Component responsibilities

Component	Responsibility	Sync/Async	State it owns
Storage Coordinator API	upload init, chunk-existence negotiation, presigned URL issuance, commit (verify + write manifest), download resolution	sync	none (stateless)
Placement Service	choose provider/region/bucket/tier for new chunks & packs from policy (09, 10)	sync	placement policy (config); not data
Provider Adapters	capability-flagged drivers per provider (01)	sync	none
Chunk Index	dedup index + location map + refcount + checksum + tier + state per chunk	store	authoritative chunk metadata
Manifest Store	object content_hash → ordered chunk list	store	authoritative object→chunk mapping
Pack Index	pack_id → provider object + member chunks + free space	store	authoritative pack layout
Packer / Compactor	coalesce small chunks into packs; repack sparse packs (11)	async	none (mutates indexes transactionally)
Garbage Collector	mark-and-sweep unreferenced chunks/packs after grace (11)	async	GC run state / watermarks
Integrity Scrubber	background read-verify checksums; detect & repair bitrot/loss (04)	async	scrub cursors, error log
Lifecycle Engine	evaluate lifecycle policies → emit tier/expiry/purge actions (10)	async	policy eval cursors
Tier / Migration Worker	move chunks/packs between tiers/providers (09, 10)	async	migration job state

5. Data ownership (one writer per datum — the rule that enables extraction)

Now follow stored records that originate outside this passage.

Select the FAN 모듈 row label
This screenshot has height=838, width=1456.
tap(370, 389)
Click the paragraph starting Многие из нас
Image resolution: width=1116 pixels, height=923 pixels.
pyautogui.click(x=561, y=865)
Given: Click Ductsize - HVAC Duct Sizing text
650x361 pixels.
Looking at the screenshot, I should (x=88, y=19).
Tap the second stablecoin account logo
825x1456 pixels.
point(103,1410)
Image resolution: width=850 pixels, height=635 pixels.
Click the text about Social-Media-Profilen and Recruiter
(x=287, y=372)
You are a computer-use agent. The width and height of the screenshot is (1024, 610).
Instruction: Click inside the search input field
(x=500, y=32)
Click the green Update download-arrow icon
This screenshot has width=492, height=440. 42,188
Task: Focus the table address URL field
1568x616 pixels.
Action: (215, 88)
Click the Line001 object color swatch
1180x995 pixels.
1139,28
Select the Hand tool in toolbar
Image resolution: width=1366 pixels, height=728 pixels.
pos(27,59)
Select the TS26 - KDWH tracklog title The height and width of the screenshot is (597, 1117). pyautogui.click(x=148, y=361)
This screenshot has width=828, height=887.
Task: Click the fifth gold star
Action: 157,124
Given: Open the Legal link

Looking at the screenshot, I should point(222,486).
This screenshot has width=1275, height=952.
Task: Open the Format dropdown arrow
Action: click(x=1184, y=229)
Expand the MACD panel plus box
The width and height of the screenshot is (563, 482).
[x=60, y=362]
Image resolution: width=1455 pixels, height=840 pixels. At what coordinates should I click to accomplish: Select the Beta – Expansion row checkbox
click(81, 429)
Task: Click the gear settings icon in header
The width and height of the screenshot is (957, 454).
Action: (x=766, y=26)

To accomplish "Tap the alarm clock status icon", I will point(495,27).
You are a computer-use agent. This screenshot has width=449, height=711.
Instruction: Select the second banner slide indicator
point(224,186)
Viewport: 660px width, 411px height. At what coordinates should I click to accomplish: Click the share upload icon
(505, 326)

Datum	Sole writer	Readers (via API/events)	Store
Node, Version (namespace)	File & Metadata context	Storage (read content_hash on commit/resolve)	Postgres
Object / Manifest	Storage Coordinator (on commit)	Coordinator, GC, Lifecycle	Postgres (Manifest Store)
Chunk Index row (refcount, location, state)	Coordinator (create/ref), Packer (relocate), GC (delete) — serialized via row-level state machine, not free-for-all	Coordinator, Scrubber, Migration	Postgres (Chunk Index)
Pack Index	Packer (create), GC (delete), Migration (relocate)	Coordinator (download resolve)	Postgres (Pack Index)
Chunk/Pack provider object (bytes)	Coordinator/client (write-once), Packer (write packs), GC (delete), Migration (copy)	download (presigned GET)	Object storage
Placement policy	Admin/Platform	Placement Service	Config/Postgres
Refcount	a derived, reconciled counter — see 11 GC §”refcount vs mark-sweep” for why it is a hint, not the GC authority	—	Postgres

Critical ownership nuance: the Chunk Index row has multiple legitimate writers (create, relocate, delete) at different lifecycle stages. We serialize them through an explicit per-chunk state machine (writing → committed → packed → unreferenced → deleting) guarded by compare-and-swap on the row, not by “one service owns the table.” This is the single most concurrency-sensitive datum in the subsystem and is treated as such in 11.

6. Key invariants (correctness — tested, not hoped)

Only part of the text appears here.